In the last round, when we were fighting the private member's bill on the same topic, out of hundreds of police chiefs, only three could be identified by the Conservative Party and their cohorts as being opposed to the registry. All the other police chiefs in this country were in favour of keeping it, because they knew--not believed, but knew--that it protected their officers.
Is it perfect? No, it is not perfect. Would it prevent every single police officer from facing a gun attack? No, it would not; it would be absolutely naive to think so. However, that is the standard that the Conservatives have set: if it does not work every single time, then we should get rid of it.
If it saves 10% of the lives of police officers, it is worth keeping. If it saves one life, is it not worth keeping? Is $4 million a year not worth spending, if we save one police officer's life? It is my absolute belief that it saves a lot more lives than that.
When the Conservatives stand up in the House and when they go across the country to talk to people, they never talk about Mayerthorpe--never.
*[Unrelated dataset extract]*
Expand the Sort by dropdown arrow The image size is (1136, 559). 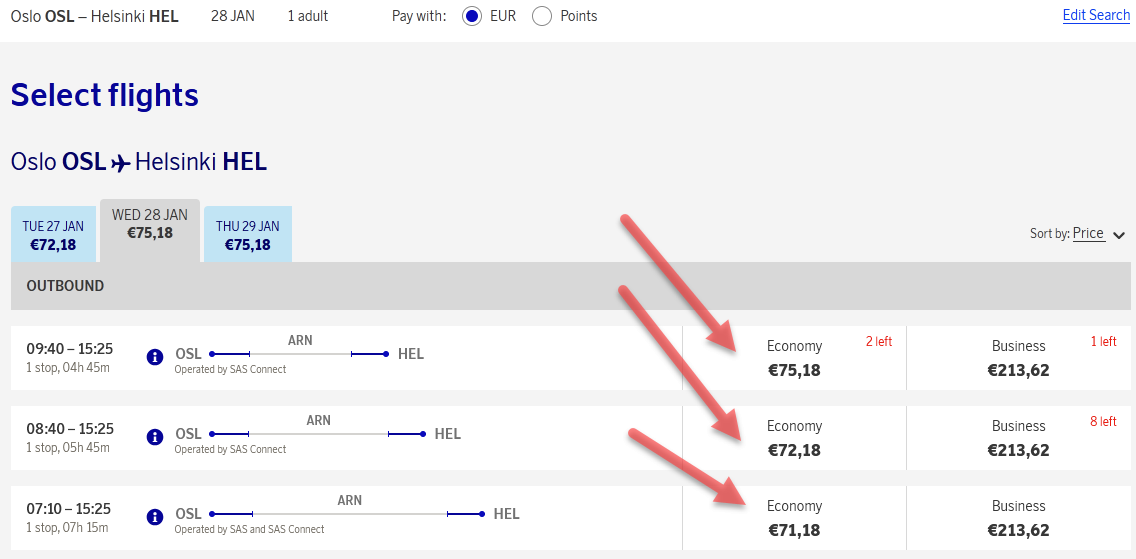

They refuse to talk about police chiefs, other than every so often, as we saw with some of the proponents of the private members' bills, denigrating our police chiefs and accusing them of conflict of interest. Such accusations are imaginary at best and perhaps paranoid at worst. They are grossly unfair to the role our police chiefs play in protecting our society and protecting their own officers. Quite frankly, those accusations made against our police chiefs were shameful.
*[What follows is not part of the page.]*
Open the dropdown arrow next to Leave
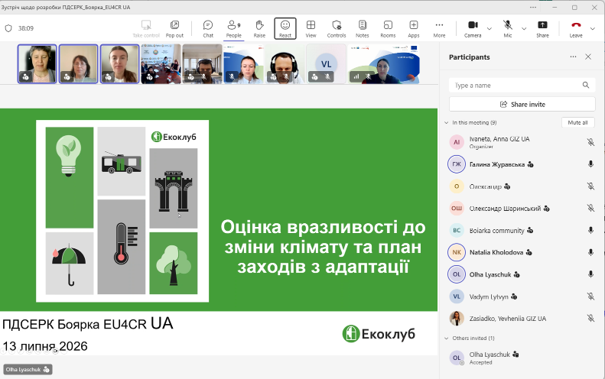click(593, 29)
With regard to the cost of dismantling the registry, I want to repeat that the Conservatives do not have any idea of what it would cost to dismantle it.
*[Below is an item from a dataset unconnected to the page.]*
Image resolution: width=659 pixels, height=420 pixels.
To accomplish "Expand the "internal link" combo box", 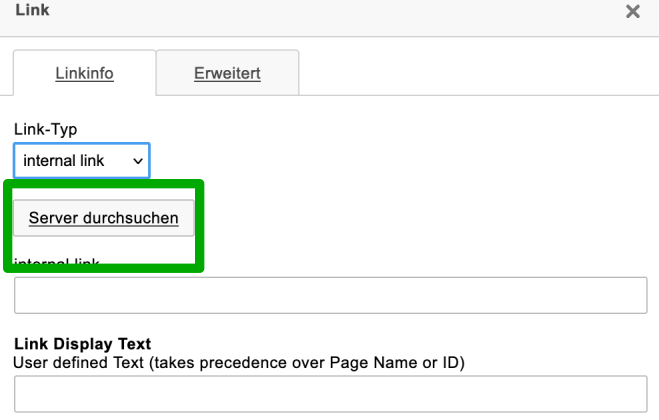I will click(x=81, y=161).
When we look at the reality, we see that the Province of Quebec has now come forward to say very clearly that it will take it on. If the federal government will not take on the responsibility it has to protect members of society in Quebec, the Province of Quebec has said that it will do it. The Province of Ontario is giving serious consideration to doing the same thing. I believe that in B.C. our party, the NDP, is thinking the same thing. After the next election we hope the NDP will be in government and will take on the responsibility if the bill passes.
If that happens in all three cases in those three provinces, it would represent more than 75% of the population of this country. The governments representing them are saying they want to keep the registry. They know it works. They know it protects their citizens.
I want to touch on facts, not emotion. In the period of time the registry has been in place, these are facts: there was a 30% reduction in domestic violence involving long guns, roughly a 10% to 15% reduction in suicides by long guns, and a more than 10% reduction in the number of accidents from long guns, whose victims were mostly children under the age of 14.
That is why the medical associations have come out so strongly in favour of supporting the registry: it is because they saw that guns owned by people who should never have owned a gun were being taken out of circulation over the years. These people were not the regular hunters or farmers who use them responsibly, but people who did not handle them properly, did not store them properly or did not transport them properly. I suppose only the divine knows why they bought the guns in the first place. When we heard of the accident, the suicide or the violent crime, very many of those times it involved a gun that had not been properly stored or taken care of by someone who should never have owned a gun.
I have great sympathy for the argument the Conservatives make with regard to responsible actions by long gun owners. The vast majority of them are law-abiding citizens, as they say so often. When I talk to them, a majority say that they understand why the registry is here. They say it is because of those other people, the people who did not handle guns properly and put this country in a mess.
At the end of the day, if we are serious about performing our fundamental responsibility as members of Parliament to protect our citizens, this bill should be voted down.